We have revered for centuries, indeed millennia, many who have made up these stories.- Shakespeare, Homer, Hesiod. The stories are still performed and quoted from. Many have fantastic creatures- part man, part god, part animal. The Epic of Gilgamesh is often reckoned to be the oldest story – 4000 years ago, set in Uruk, Babylon, now modern-day Iraq. It contains many elements that echo through the millennia – fear, love, gods, good and evil, immortality. These elements are re-used over and over in stories, films, plays, theology, right up to the present day.
Many ancient stories are still believed to be real. Many crop up in modified forms in widely different cultures. Some could be based on real events – like the flood. It crops up in Mesopotamian stories, Native American oral history, Christianity, Hinduism and Greek mythology. The boundaries between reality and mythology become blurred, especially in religious writings and beliefs. Hence the term, unreliable narrator. I imagine groups of old men, sat around, telling each other increasingly more exaggerated stories, stories to frighten, stories to gain power and influence within their hierarchy.
This unreliability regarding what we are told begins early on in our lives – the tooth fairy, Father Christmas- from those we trust the most- our parents. It continues in school with religious instruction and mass celebration of unlikely things and events – the virgin birth, resurrection from the dead, a vengeful God killing his only child, heaven and hell, reincarnation, karma, a Supreme Being, the sacredness of cows, messengers of God and prophets. Strange rituals to please that God-fasting, prayer, pilgrimage, pretend eating and drinking the Holy blood and body, and kissing a 2000 year old temple wall.
That unreliable narration continues into adulthood and the internet has made it much worse – conspiracy theories, scams.
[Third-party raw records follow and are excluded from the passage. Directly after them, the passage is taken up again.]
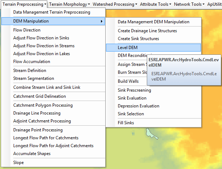
Task: Expand DEM Manipulation submenu arrow
Action: click(x=102, y=21)
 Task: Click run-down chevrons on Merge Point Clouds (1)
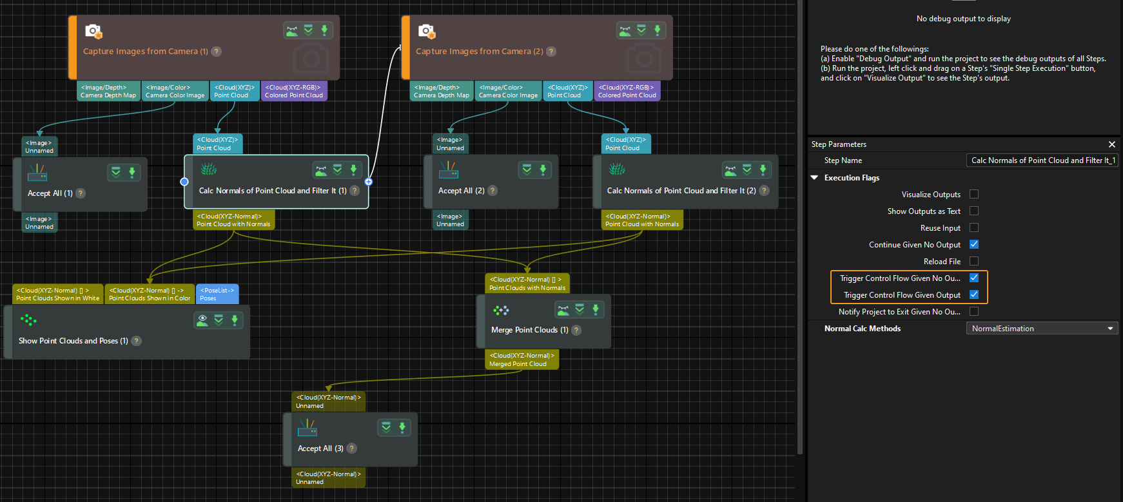(x=580, y=310)
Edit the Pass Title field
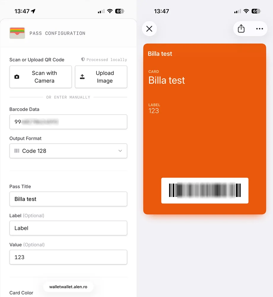This screenshot has height=297, width=273. point(68,199)
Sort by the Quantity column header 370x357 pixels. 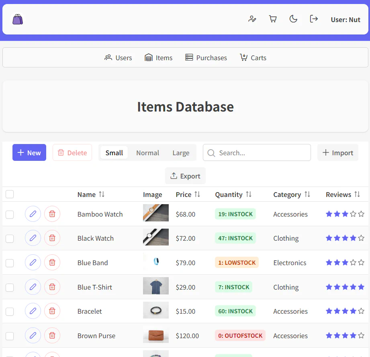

What and who to believe ? Scientists ? Scientists who tell us the whole Universe came into being very much as The Bible says – in a flash, from nothing. That light is a particle and a wave and that particle has no mass. That black holes won’t let light escape because of massive gravitational forces – but gravity requires an object to have mass to influence it.
That gravity comes from the distortion of spacetime, that the fabric of space becomes messed up, but also that there is no fabric. That there’s invisible, mysterious forces at work (religion again) called dark matter and indeed dark energy which no one has ever seen or detected, that the Universe in on a membrane, that there are countless universes. That time is not constant but they know exactly how old the Universe is, and when elements began to form to the nearest nanosecond.
Plotting one’s way through all this to get at some truth, passed all these unreliable narrators, is nigh on impossible. They are everywhere.